Devastation and fuel hunger struck even the city water supply. In 1920, he supplied water one and a half times less than on the eve of the revolution. At the same time, due to a malfunction of pipes that had not been repaired for a long time, up to half of the water went into the ground. In the summer of 1918, the temporary cessation of the chlorination of tap water caused an outbreak of a cholera epidemic in Petrograd.

Numerous epidemics and infectious diseases accompanied the city throughout the years of the Civil War, exacerbating the losses from hunger and cold. The city horses eaten from hunger meant not only the absence of cabs, but also the cessation of the removal of sewage and garbage. Added to this was the lack of medicines, the lack of soap and fuel for the baths. If in 1914 there were over two thousand doctors in the city, by the end of 1920 there were less than a thousand of them.

Therefore, the years of the Civil War in Petrograd turned into an almost continuous series of epidemics. In the spring of 1918, the city was struck by the first epidemic of typhus. From July it was replaced by an epidemic of cholera, which raged in the city until September 1918. And after it, the Spanish flu epidemic began in the fall. In the fall of 1919, the second epidemic of typhus began and continued throughout the winter, until the spring of 1920. However, already at the end of the summer of 1920, Petrograd experienced a real epidemic of dysentery.

In 1920, the city's population reached its minimum during the Civil War - about 720 thousand people. In the same year, the value of the entire gross output of Petrograd industry was only 13% of the 1914 level.

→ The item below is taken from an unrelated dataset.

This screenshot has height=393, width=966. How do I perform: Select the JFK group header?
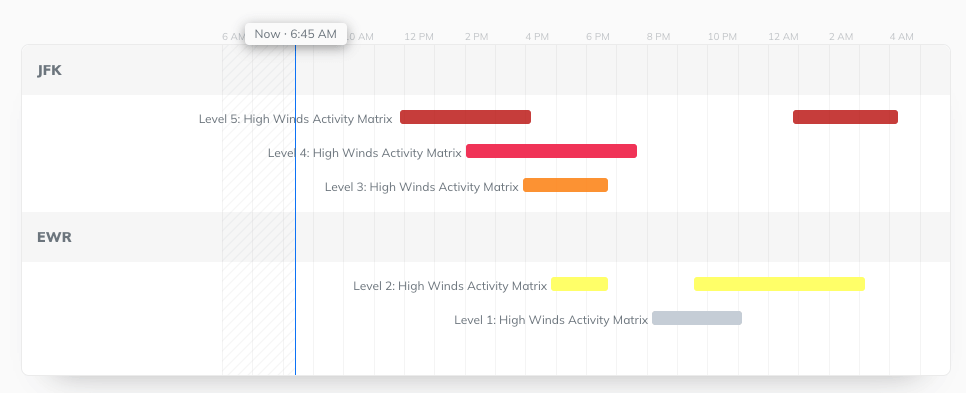pos(486,70)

In February 1921, at a special meeting of the All-Russian Central Executive Committee, the "Petrograd question" was discussed separately. It was officially recognized that as a result of the Civil War, Petrograd was devastated more than any other city in Russia, suffered the most casualties and could no longer be rebuilt on its own without the help of the entire country.

The end of the Civil War immediately made it possible to solve a number of urban problems. At the beginning of 1922, food for Petrograd was bought abroad, and firewood in Finland - because of the devastation on the railways, all this was easier and faster to deliver by sea directly to the city port. Bread and firewood were purchased at the expense of valuables confiscated from the church.

During the summer of 1922, about a million poods of grain and almost two hundred thousand poods of sugar arrived at the port of Petrograd from abroad. During the navigation period, from May to October of that year, about 500 foreign steamships arrived at the city port, which had been closed since 1914 due to hostilities.

The year 1922 brought a rich harvest, the first fruits of the NEP and the first results of the restoration of the country's economy and transport. By the end of 1922, the crisis had finally passed - the Civil War, and with it the first blockade of the city on the Neva ended.